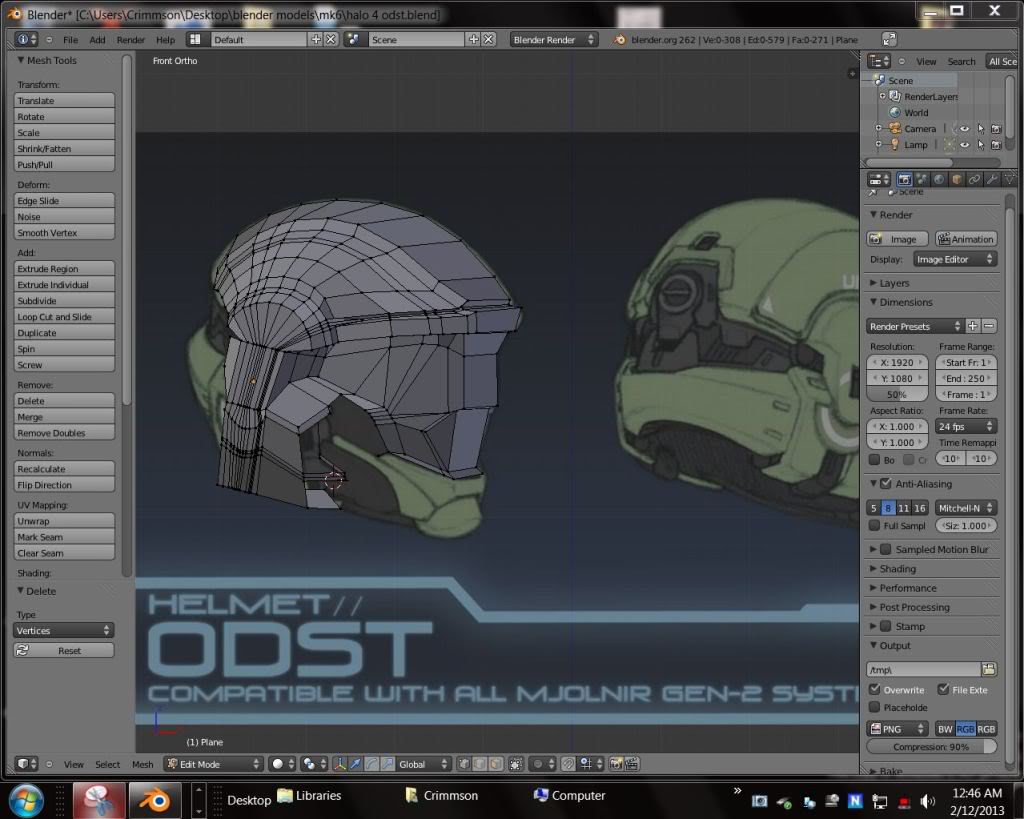Toggle visibility eye for Camera object

[x=964, y=129]
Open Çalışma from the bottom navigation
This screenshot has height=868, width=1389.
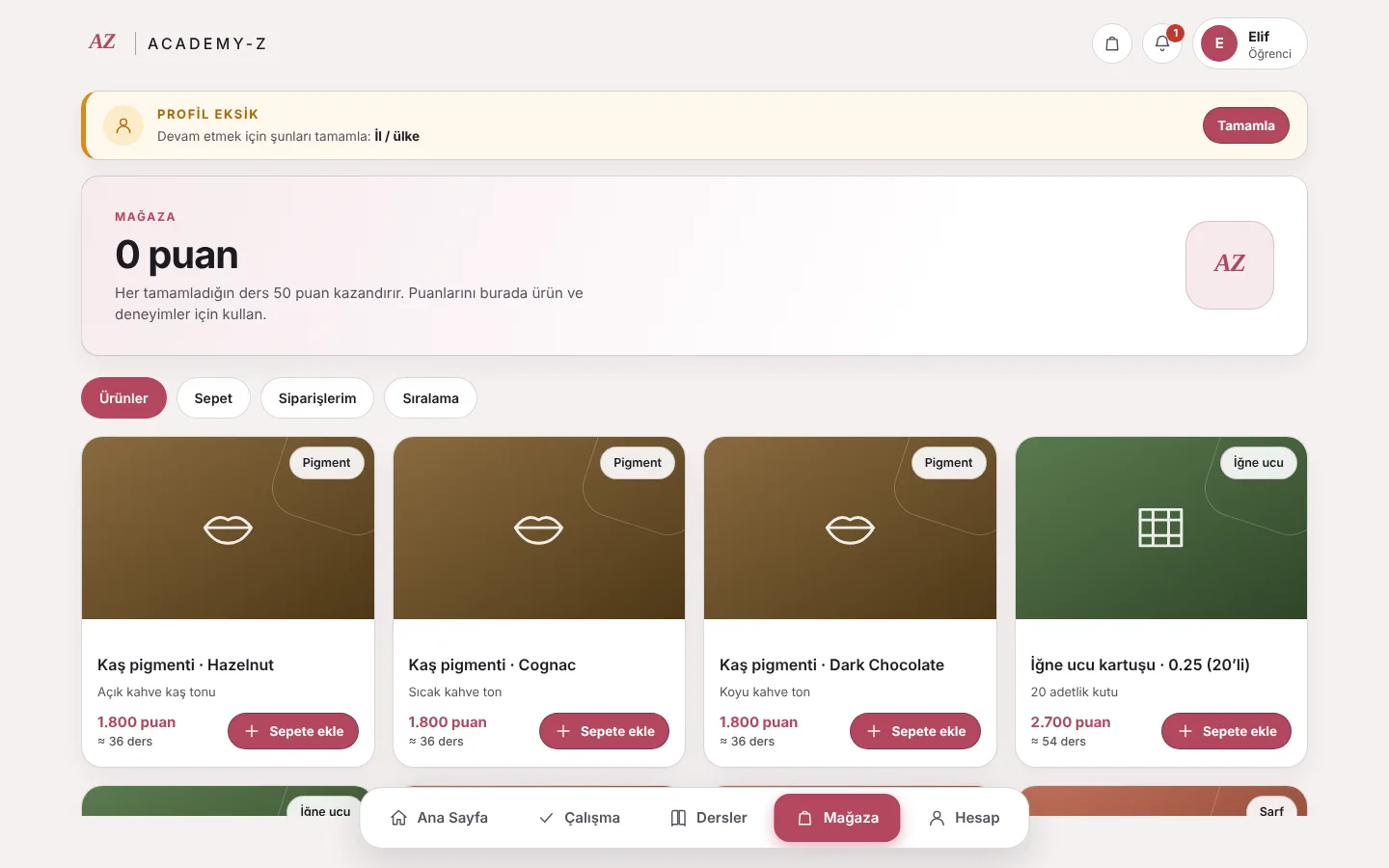pos(579,818)
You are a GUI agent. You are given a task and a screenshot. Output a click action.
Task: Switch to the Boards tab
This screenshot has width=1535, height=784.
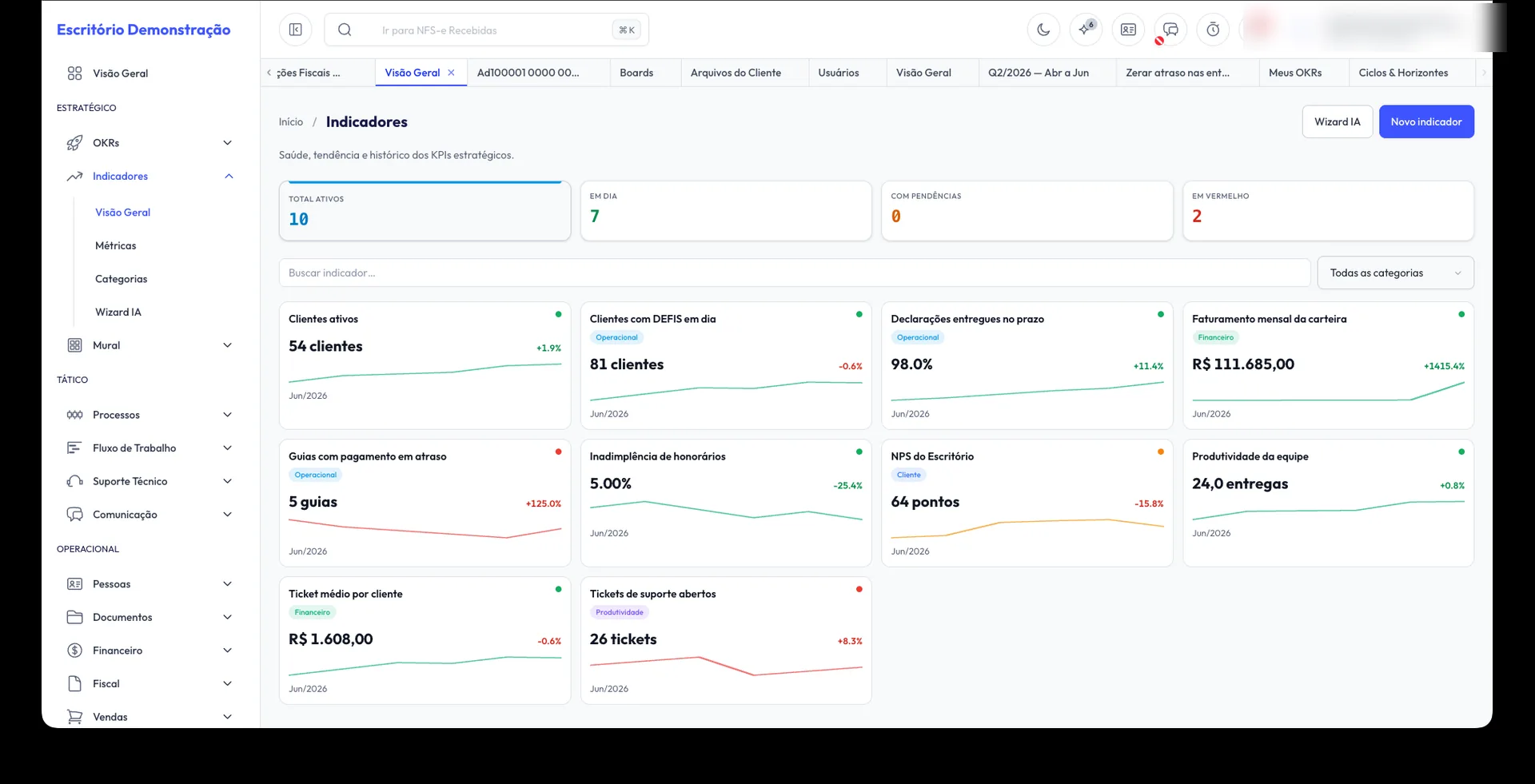[x=636, y=73]
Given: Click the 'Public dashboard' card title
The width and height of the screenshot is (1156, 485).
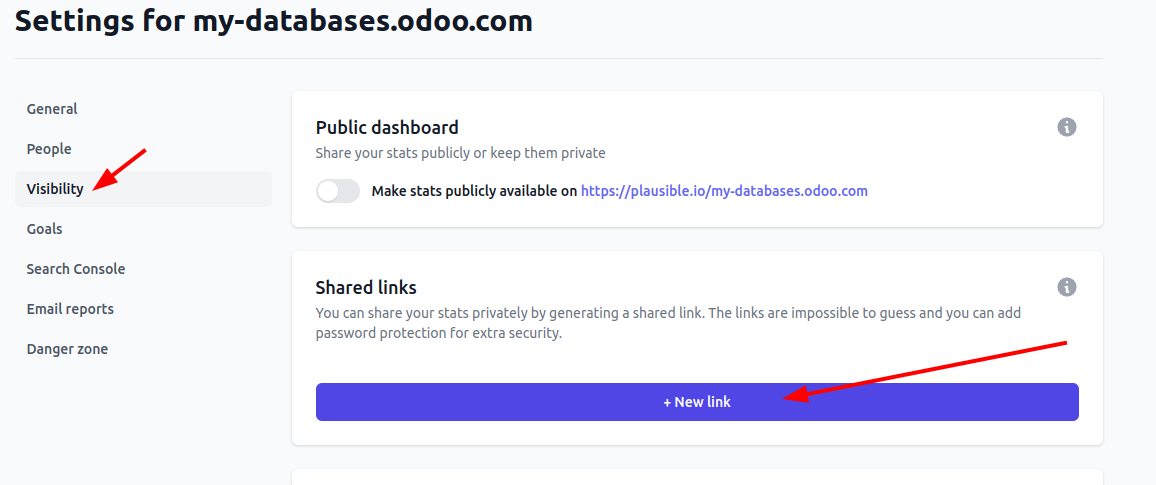Looking at the screenshot, I should point(387,127).
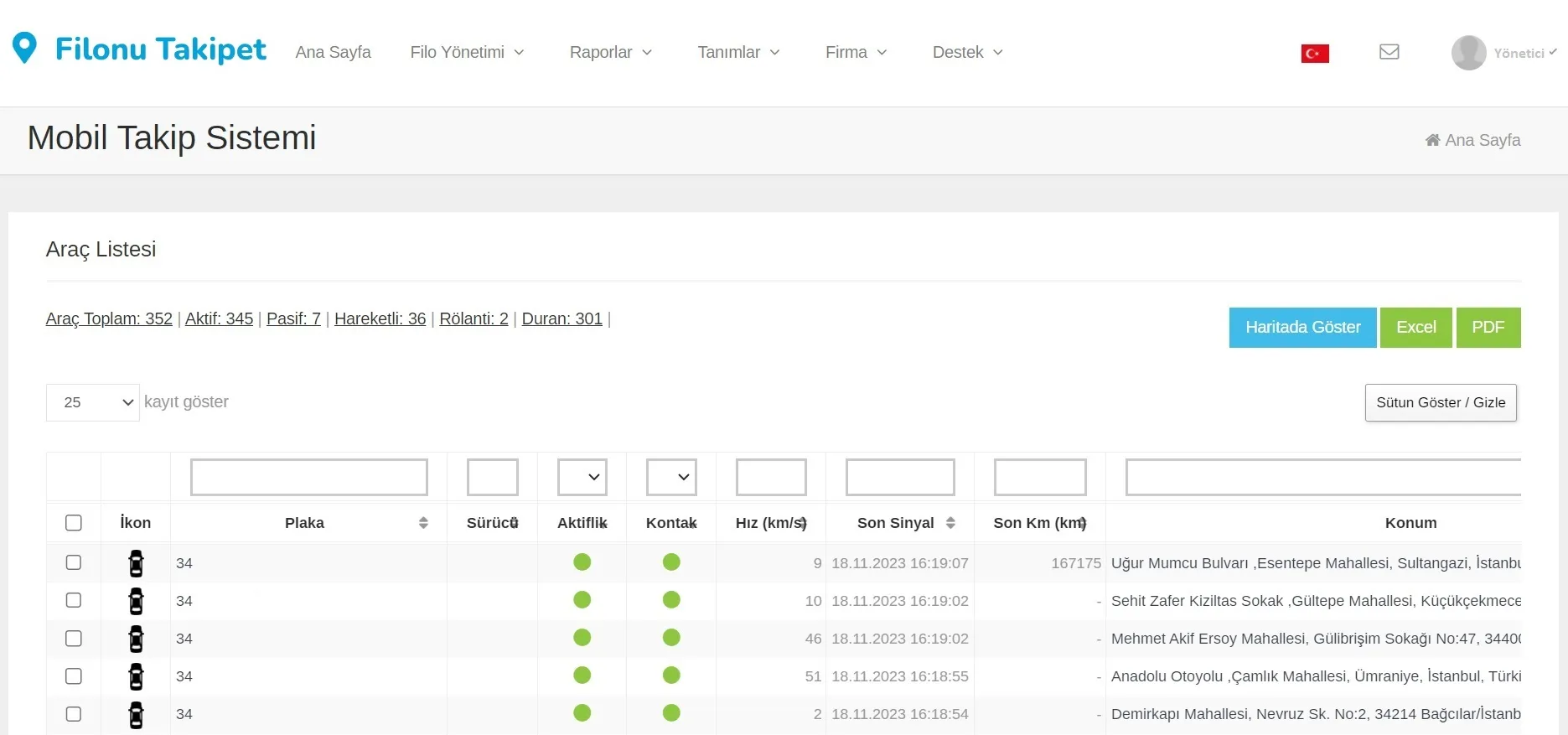
Task: Check the third vehicle row checkbox
Action: point(74,639)
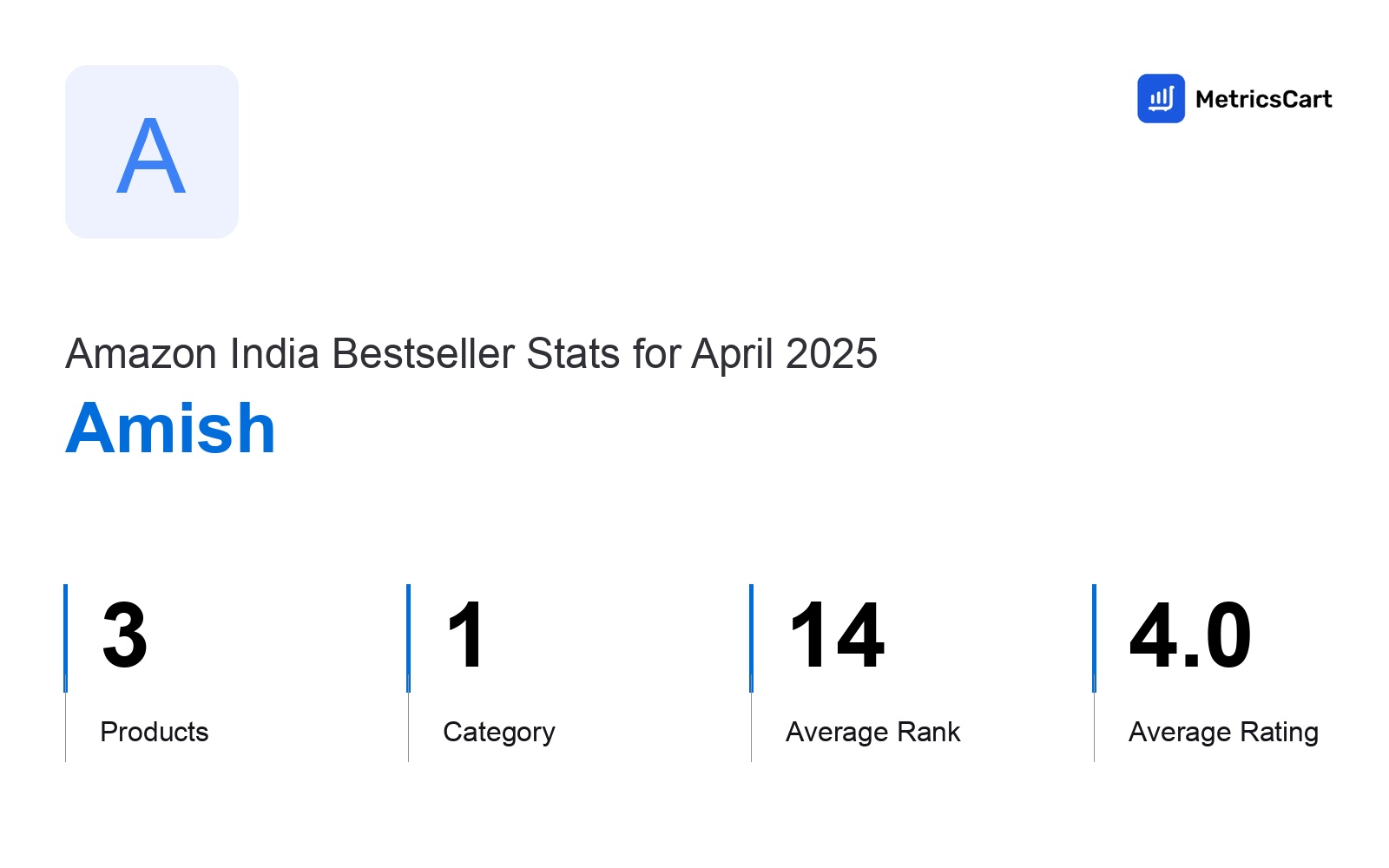1389x868 pixels.
Task: Click the blue divider beside Category stat
Action: coord(408,638)
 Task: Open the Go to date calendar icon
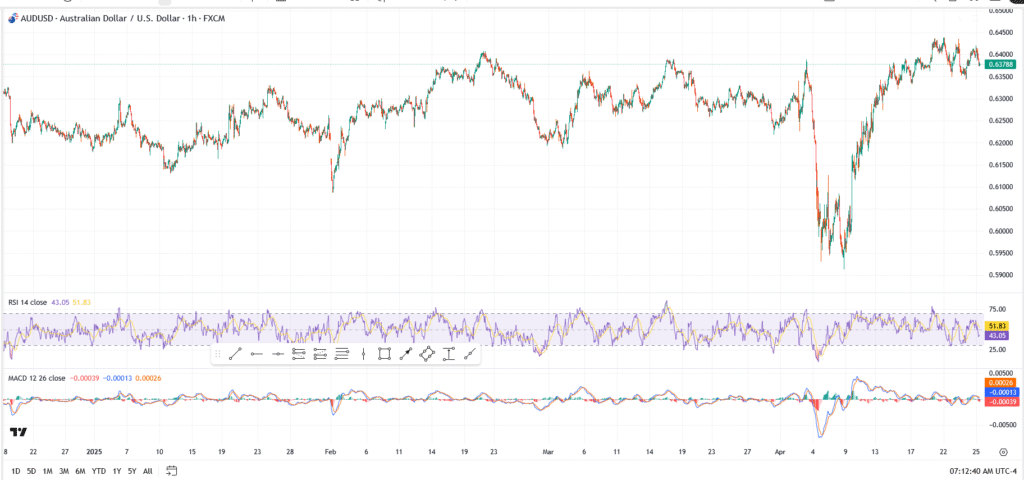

···

* Problem to solve
Here the job is to quote the lines from the one with "You are a GUI" through the end of the material, both included, exactly; please skip the pictures.

* Answer section
You are a GUI agent. You are given a task and a screenshot. Output a click action.
Task: Switch to the Boards tab
This screenshot has width=1535, height=784.
[x=636, y=73]
Given: Click the 'Public dashboard' card title
The width and height of the screenshot is (1156, 485).
Looking at the screenshot, I should point(387,127).
Task: Check the third vehicle row checkbox
Action: point(74,639)
1389x868 pixels.
Task: Click the blue divider beside Category stat
Action: coord(408,638)
 Task: Open the Go to date calendar icon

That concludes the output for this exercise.